= The task =
Transcribe only what runs from the line containing "This screenshot has height=768, width=1568." through the final line below, exactly, and leave every picture out.

= Extracted records =

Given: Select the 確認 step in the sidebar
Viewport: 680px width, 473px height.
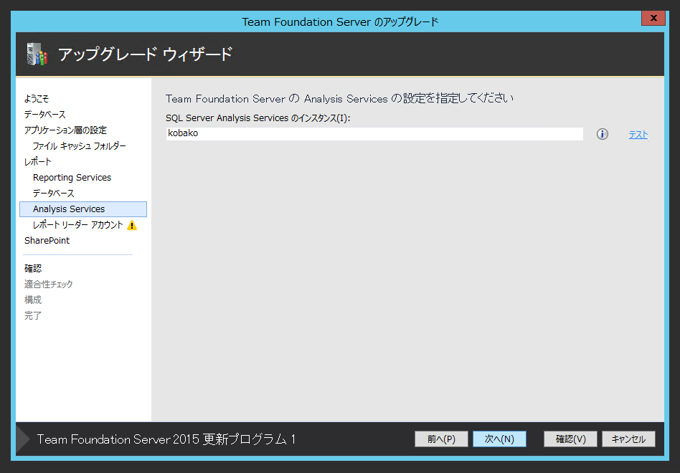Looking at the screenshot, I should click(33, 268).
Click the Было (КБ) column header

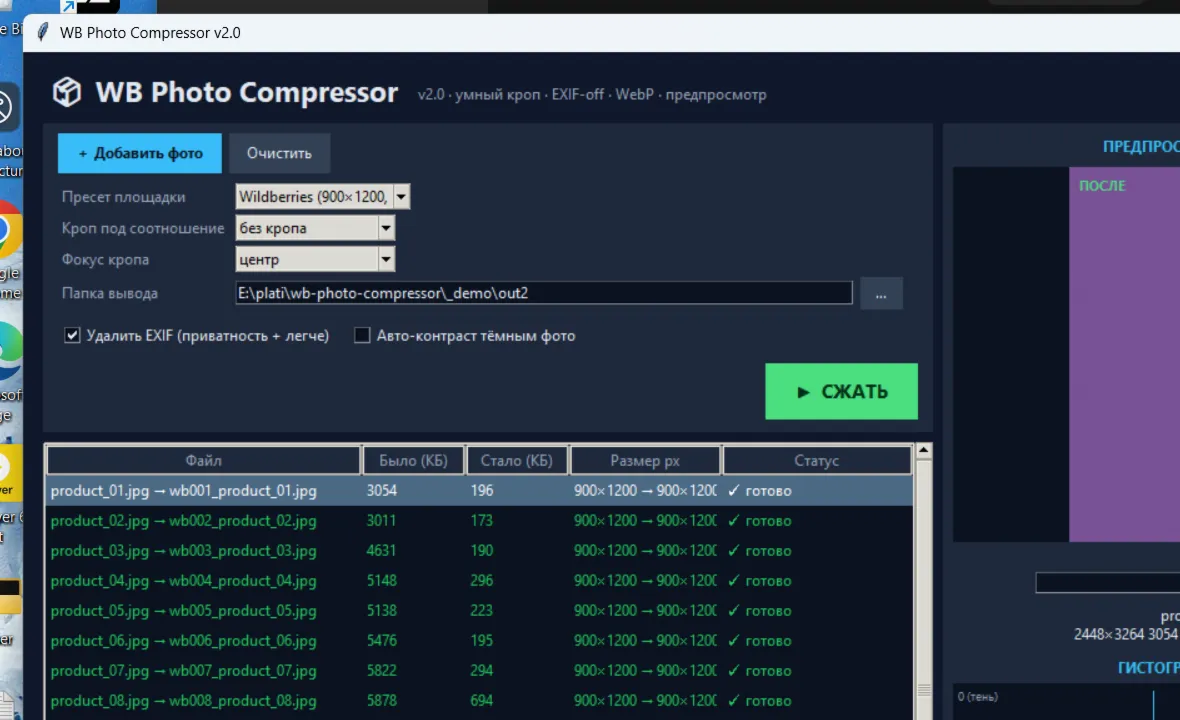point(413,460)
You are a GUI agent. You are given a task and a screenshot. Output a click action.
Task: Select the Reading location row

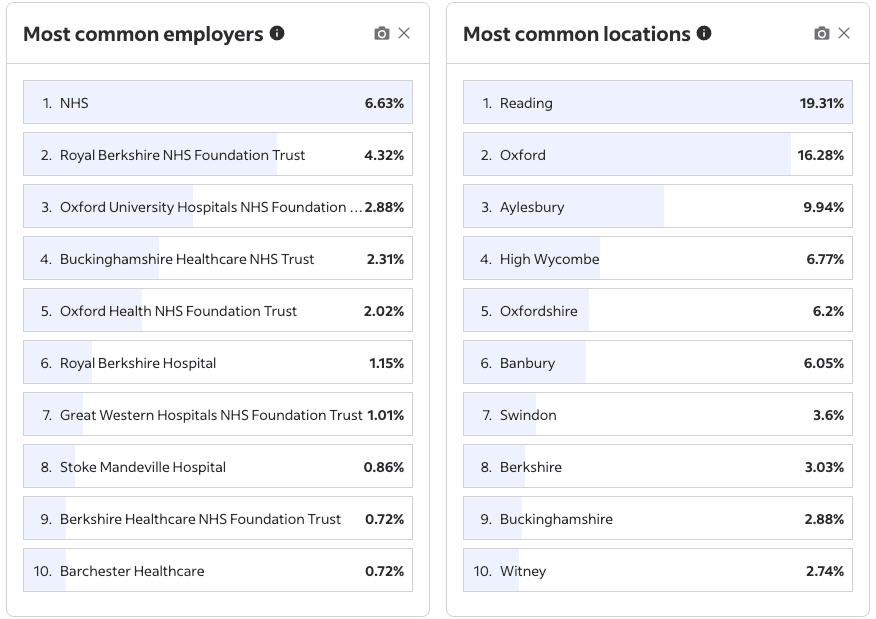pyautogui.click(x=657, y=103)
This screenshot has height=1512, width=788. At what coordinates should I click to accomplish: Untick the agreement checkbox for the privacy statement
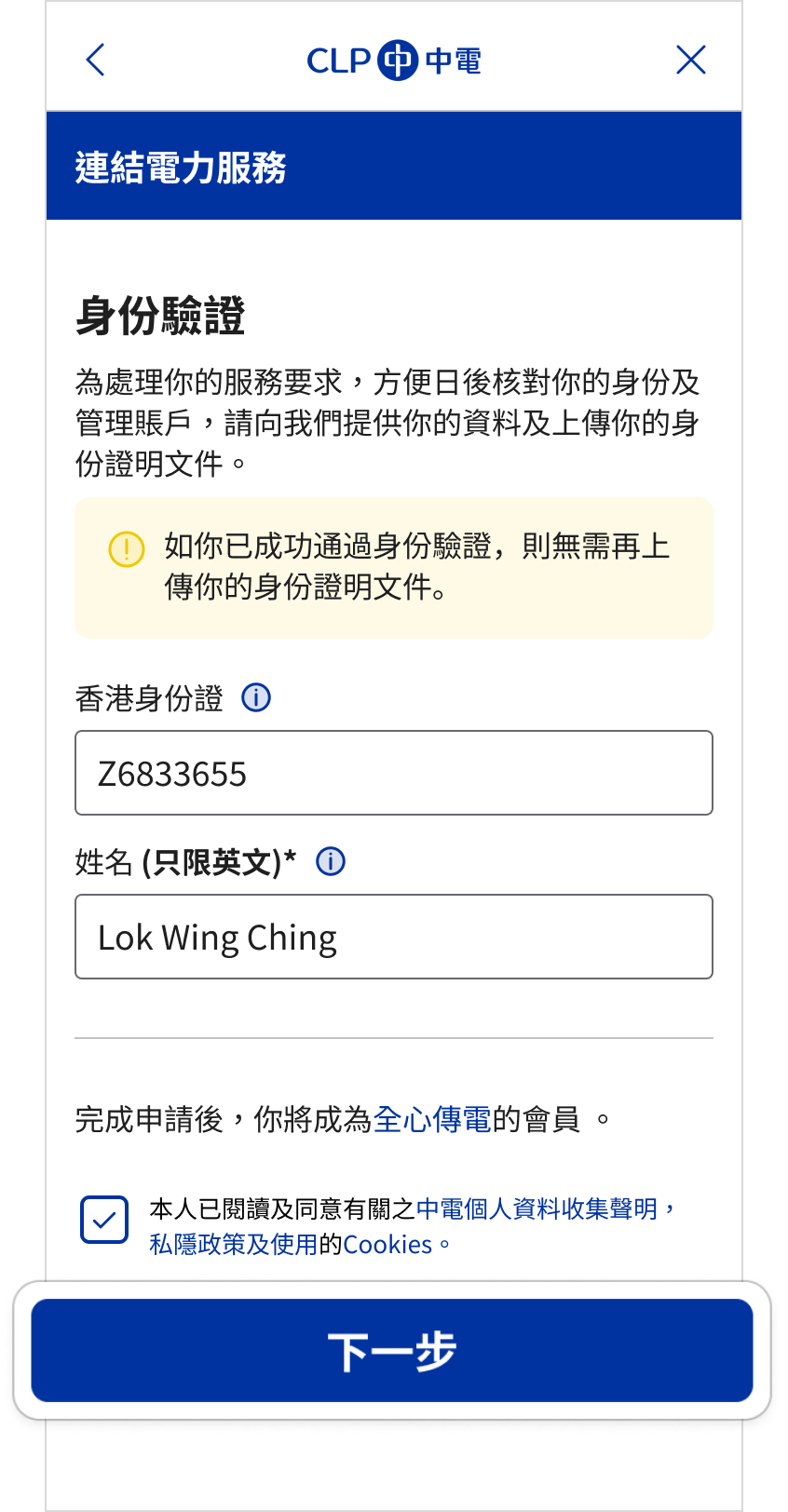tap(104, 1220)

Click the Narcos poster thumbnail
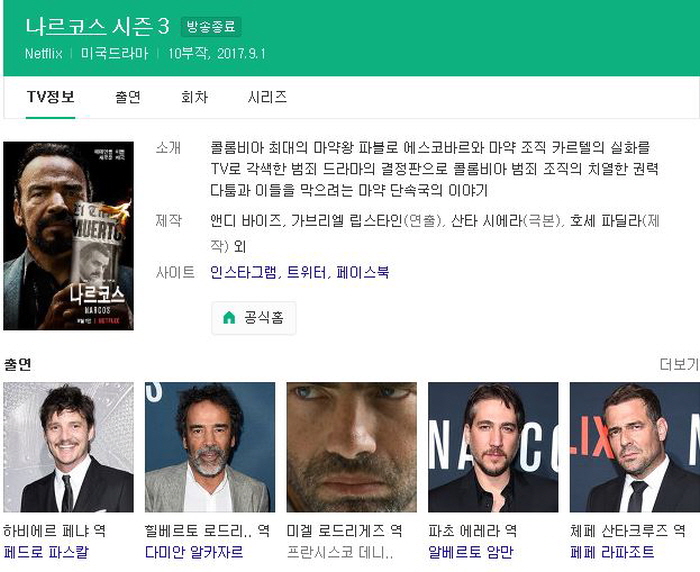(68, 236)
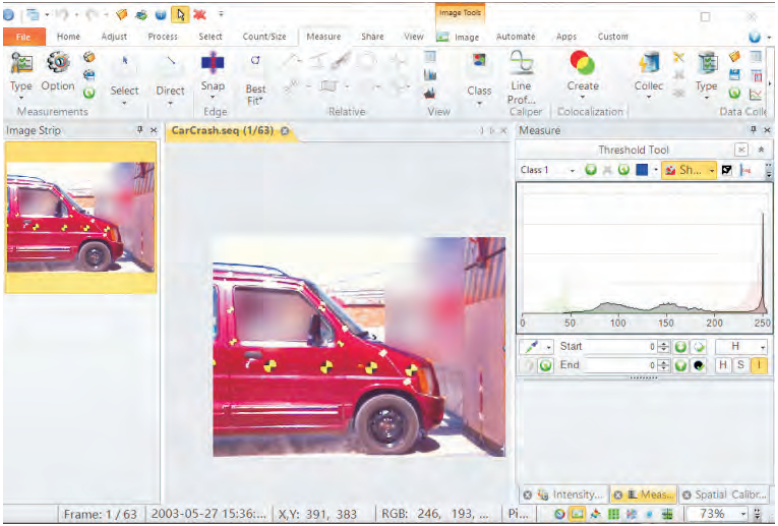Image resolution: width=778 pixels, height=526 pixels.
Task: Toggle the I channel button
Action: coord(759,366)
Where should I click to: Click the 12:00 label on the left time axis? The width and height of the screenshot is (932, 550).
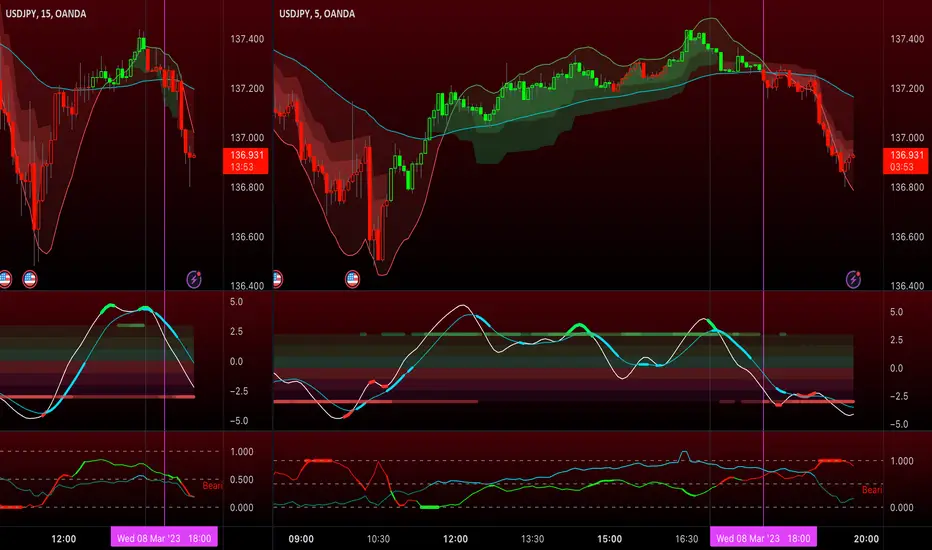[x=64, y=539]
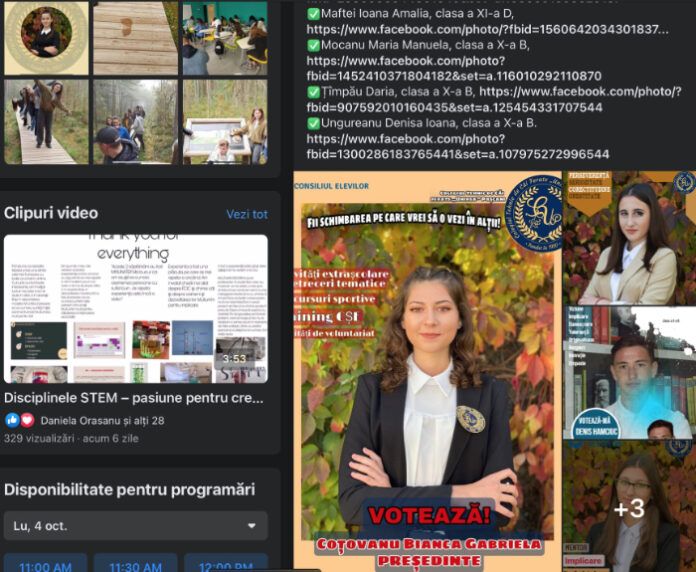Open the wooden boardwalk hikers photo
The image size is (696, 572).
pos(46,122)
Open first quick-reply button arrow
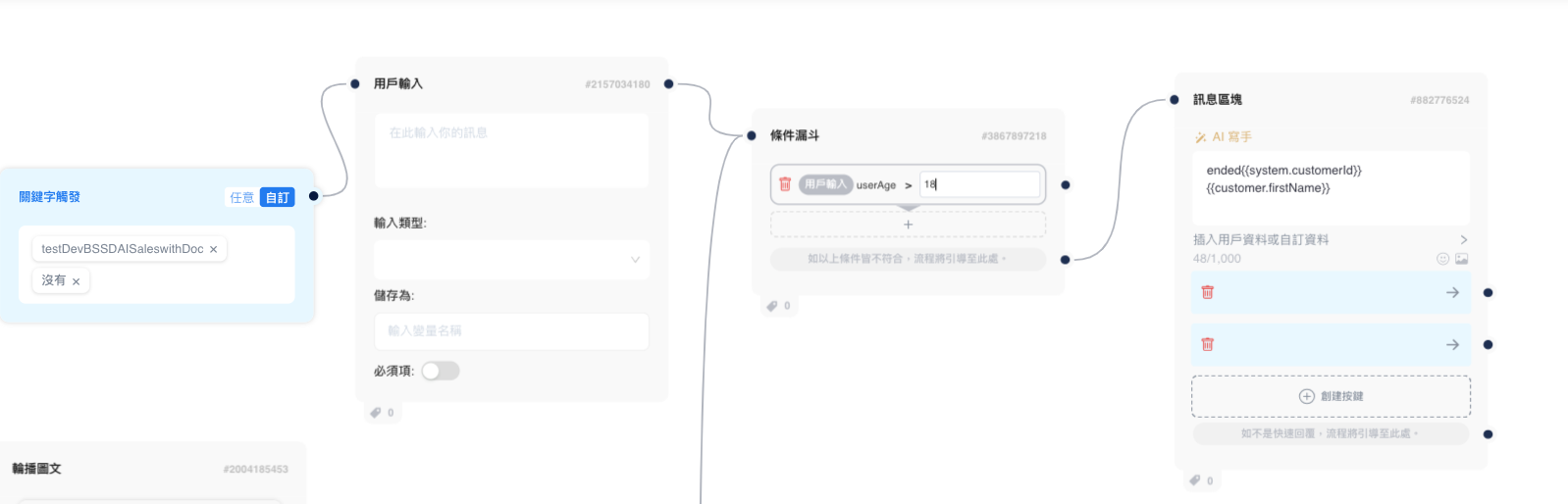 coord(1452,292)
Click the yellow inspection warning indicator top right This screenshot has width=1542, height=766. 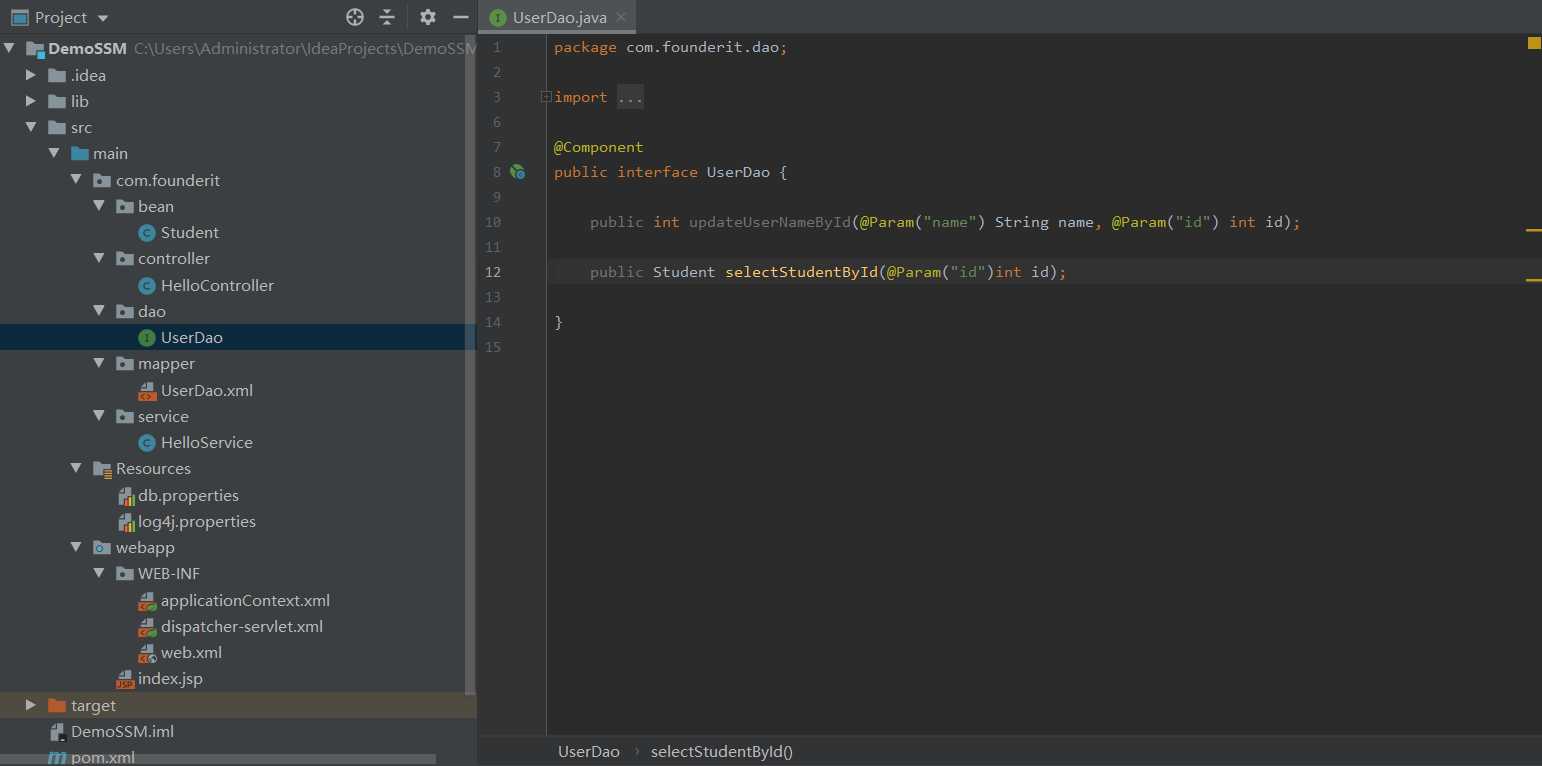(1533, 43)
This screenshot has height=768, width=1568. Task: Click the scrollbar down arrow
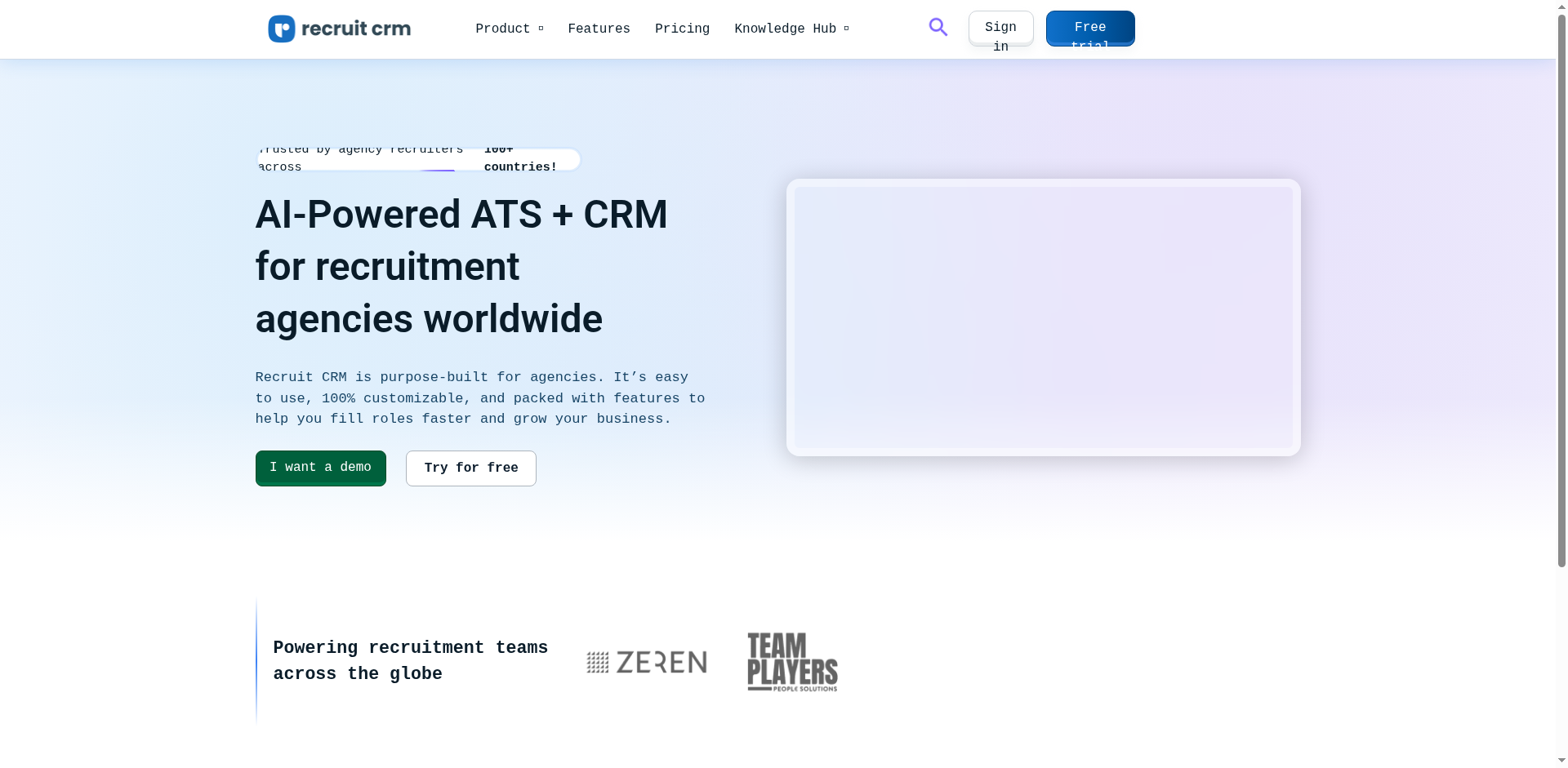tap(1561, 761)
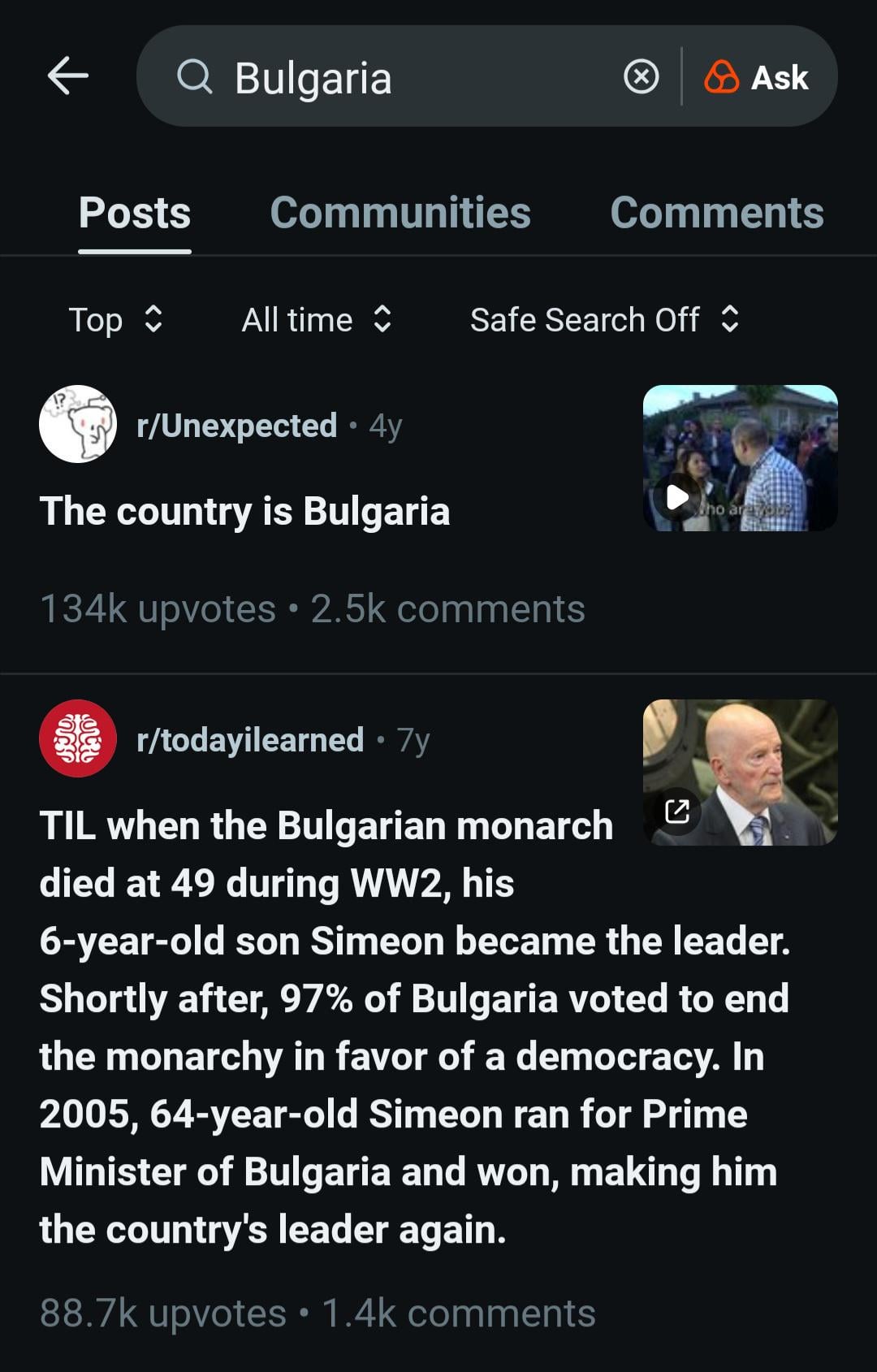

= Written solution =
This screenshot has height=768, width=1568. Task: Click the scrollbar down arrow
tap(1561, 761)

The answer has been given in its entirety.